You are not "alone in this"!! All of us responding to you completely know what you are going through!! It totally sucks, I know!! And it doesn't matter how you developed T. You have it so you just need to figure out how to move on with life. I agree with the others who recommended that you consult a therapist. I did (and still see him occasionally!). BIG help!! Really helped me when I was in "The Pit". He also got me stabilized on some meds that really helped my depression, anxiety and overall feeling of dread.

My T is crazy loud and high pitch, it hasn't changed but I have (and continue to). You will too!!! You are going to get through this girl!! In know it's maybe cliche', but one day at a time!! Don't worry about tomorrow, get through today! Get your sleep on, get some exercise, stay connected and don't withdraw!! I hope you find some relief soon and some joy!! :):):)
 
I'm finding relaxing the hardest though. And sleep...
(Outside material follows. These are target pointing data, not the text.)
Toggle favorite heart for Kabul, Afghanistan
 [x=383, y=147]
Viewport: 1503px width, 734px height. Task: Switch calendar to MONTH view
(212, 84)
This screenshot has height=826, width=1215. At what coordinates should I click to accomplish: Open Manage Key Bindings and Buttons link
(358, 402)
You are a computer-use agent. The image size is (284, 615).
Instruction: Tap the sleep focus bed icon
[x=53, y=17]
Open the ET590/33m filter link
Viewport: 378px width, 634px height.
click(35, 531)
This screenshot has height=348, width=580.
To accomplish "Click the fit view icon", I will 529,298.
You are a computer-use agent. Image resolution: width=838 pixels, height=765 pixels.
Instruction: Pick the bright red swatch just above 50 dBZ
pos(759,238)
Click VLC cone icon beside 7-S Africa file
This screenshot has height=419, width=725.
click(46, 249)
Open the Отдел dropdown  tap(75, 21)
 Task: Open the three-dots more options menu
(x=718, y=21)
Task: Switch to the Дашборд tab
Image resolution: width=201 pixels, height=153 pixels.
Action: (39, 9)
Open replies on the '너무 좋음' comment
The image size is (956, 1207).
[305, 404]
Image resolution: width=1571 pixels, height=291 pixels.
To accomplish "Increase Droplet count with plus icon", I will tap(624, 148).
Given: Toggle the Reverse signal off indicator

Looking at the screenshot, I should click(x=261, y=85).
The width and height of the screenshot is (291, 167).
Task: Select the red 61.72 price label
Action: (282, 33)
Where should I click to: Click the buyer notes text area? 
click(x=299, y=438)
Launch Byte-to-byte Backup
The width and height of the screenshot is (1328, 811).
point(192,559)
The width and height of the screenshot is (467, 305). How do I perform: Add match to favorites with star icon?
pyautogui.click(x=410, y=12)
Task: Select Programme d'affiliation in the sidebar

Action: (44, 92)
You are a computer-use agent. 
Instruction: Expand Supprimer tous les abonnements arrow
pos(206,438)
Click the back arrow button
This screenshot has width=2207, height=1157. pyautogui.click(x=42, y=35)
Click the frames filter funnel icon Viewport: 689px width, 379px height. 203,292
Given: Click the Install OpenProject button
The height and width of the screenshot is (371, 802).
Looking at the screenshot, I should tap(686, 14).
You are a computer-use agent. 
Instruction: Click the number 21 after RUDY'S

Relaxing is indeed hard. I've been there myself. But it is crucial to get your body to relax. It affects everything. Try measuring your heart beat. If it is up all the time, you must get it down. My trick was to take a normal sports heart rate monitor and watch it as I was breathing in and out. With a proper breathing technique, you can use this is as a biofeedback tool to lower your heart rate -> body relaxes -> mind relaxes. Typically it's SLOW breaths in with your belly and longer breaths out. Laying on a spike mat also relaxes my body nicely.
 
I almost lost my job this week because my T makes me so aggressive. I could have been there with you having gin for breakfast. Also, I'm taking Chantix trying to stop smoking. Just know you are not alone.
 
Does anyone else have buzzing that gets louder when the TV is on? I'm really new to all this and had a really bad day today. I think my T is loud but I don't know what everyone else's is like. I hear it easily over the TV. Does that mean it's loud? I will never cope with this.....frightened and crying now.
 
Hang in there my T sounds like a slight buzzing along with intermittent bells. I can hear it over everything. I listen to nature sounds and tell myself the bells are part of the music background. I believe in a good night sleep it helps me take on the day.